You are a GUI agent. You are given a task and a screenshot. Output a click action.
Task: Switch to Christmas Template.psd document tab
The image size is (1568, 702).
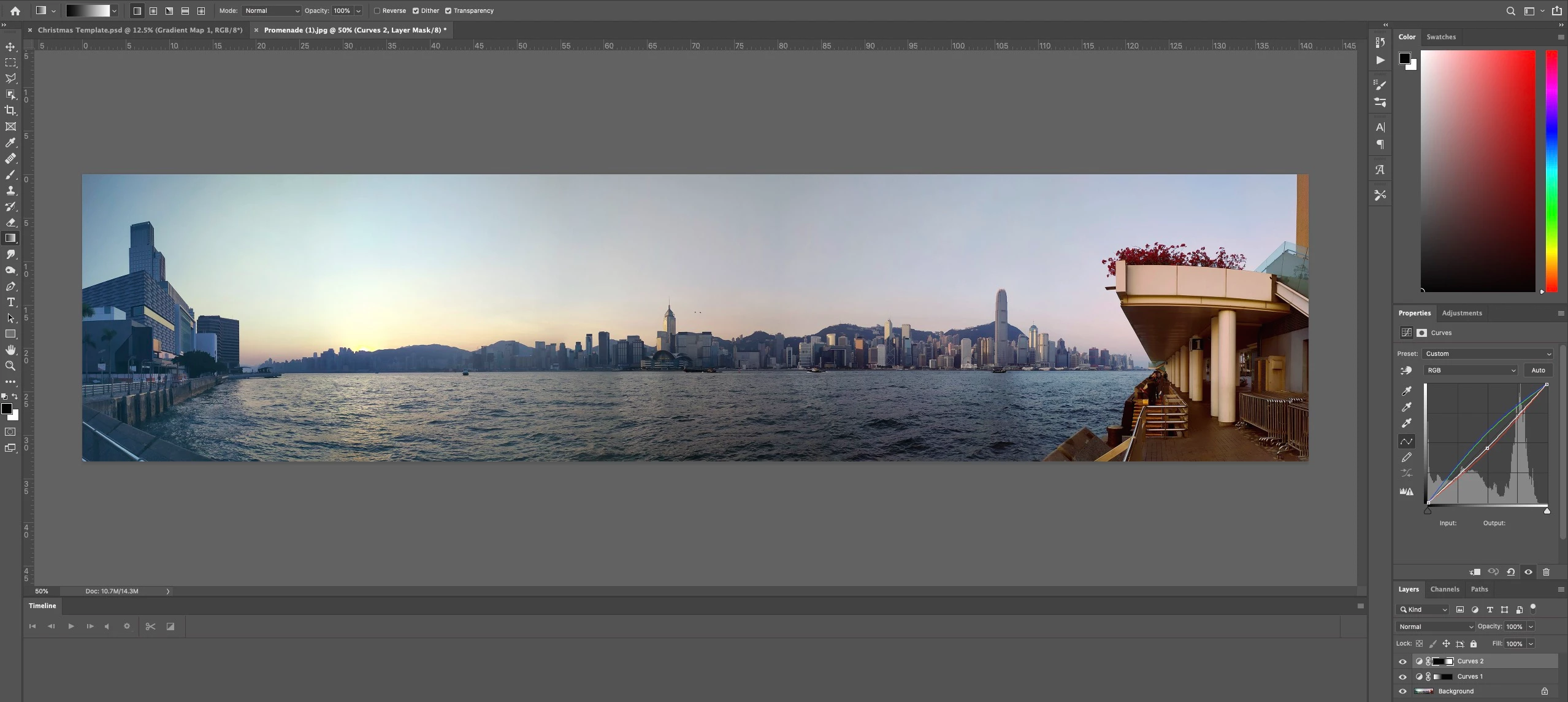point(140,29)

---

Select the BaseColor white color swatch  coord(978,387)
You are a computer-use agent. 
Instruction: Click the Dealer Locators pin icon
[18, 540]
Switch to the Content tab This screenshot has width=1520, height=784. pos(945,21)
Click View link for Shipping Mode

▶ Try it
Search the entries for the string "agent" and return each line where it turns up.

▶ Answer for this exercise
You are a GUI agent. You are given a task and a screenshot. Output a click action.
You are a computer-use agent. 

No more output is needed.